Document extract:
“I’m not trying to record history or paint from an historical perspective. I don’t particularly care about the rib on an over-under. I’m capturing a mood.”
If James B. Robinson wrote scores for movies, which he does as an offbeat hobby, the mix would be eclectic. Picture a little Bach wrapped around some rhythm and blues with country-western on the side. Robinson doesn’t like to be categorized in either his music, which is an avocation, or his art, which has been his vocation since 1970.
Take Robinson’s All Clear; a painting in which the eye is inexorably drawn to a stately whitetail buck that is an integral part of a stunning central Texas landscape. Let the eye rove and it settles on a doe to the right of the buck. Robinson has created a whitetail painting that transcends the inherent appeal of the animals themselves. Here is a painting to be appreciated by anyone in touch with the rugged beauty of the Texas Hill Country or, for that matter, anyone who appreciates the lure of the outdoors, Texas or otherwise.

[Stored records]
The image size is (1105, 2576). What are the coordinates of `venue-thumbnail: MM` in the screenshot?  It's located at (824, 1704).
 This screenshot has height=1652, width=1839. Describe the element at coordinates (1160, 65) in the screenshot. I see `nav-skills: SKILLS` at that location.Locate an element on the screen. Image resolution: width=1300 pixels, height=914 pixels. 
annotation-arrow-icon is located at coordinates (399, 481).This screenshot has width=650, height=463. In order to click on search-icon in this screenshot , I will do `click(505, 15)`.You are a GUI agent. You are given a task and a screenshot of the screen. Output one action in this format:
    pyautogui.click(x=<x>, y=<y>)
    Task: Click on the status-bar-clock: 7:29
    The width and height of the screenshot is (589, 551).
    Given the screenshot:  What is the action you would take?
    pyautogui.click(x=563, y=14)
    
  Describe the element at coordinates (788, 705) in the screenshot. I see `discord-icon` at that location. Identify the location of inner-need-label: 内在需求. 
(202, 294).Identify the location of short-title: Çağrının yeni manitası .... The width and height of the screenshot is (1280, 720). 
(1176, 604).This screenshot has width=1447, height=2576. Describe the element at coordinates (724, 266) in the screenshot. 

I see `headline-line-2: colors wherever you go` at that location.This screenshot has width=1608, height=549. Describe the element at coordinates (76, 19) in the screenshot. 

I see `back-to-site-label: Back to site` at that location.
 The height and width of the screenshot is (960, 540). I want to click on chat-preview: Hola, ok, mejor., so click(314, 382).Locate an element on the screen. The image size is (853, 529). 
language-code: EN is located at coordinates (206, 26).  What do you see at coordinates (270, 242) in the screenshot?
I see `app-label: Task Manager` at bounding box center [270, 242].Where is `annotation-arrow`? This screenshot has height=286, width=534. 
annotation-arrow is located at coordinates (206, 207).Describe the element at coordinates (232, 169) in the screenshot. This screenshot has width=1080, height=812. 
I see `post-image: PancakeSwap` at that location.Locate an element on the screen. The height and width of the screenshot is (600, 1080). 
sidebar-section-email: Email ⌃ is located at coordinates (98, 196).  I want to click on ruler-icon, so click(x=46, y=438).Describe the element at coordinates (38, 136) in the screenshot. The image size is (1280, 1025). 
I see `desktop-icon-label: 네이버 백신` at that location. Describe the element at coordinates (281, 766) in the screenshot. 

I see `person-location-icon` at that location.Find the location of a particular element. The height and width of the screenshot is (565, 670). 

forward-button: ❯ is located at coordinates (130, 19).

Things to do:
#1 From the article about James B. Robinson's painting, return everything from "If James B." down to "Texas or otherwise.".
#2 According to the article about James B. Robinson's painting, since what year has art been his vocation?

Solutions to each task:
#1
If James B. Robinson wrote scores for movies, which he does as an offbeat hobby, the mix would be eclectic. Picture a little Bach wrapped around some rhythm and blues with country-western on the side. Robinson doesn’t like to be categorized in either his music, which is an avocation, or his art, which has been his vocation since 1970.
Take Robinson’s All Clear; a painting in which the eye is inexorably drawn to a stately whitetail buck that is an integral part of a stunning central Texas landscape. Let the eye rove and it settles on a doe to the right of the buck. Robinson has created a whitetail painting that transcends the inherent appeal of the animals themselves. Here is a painting to be appreciated by anyone in touch with the rugged beauty of the Texas Hill Country or, for that matter, anyone who appreciates the lure of the outdoors, Texas or otherwise.

#2 Since 1970.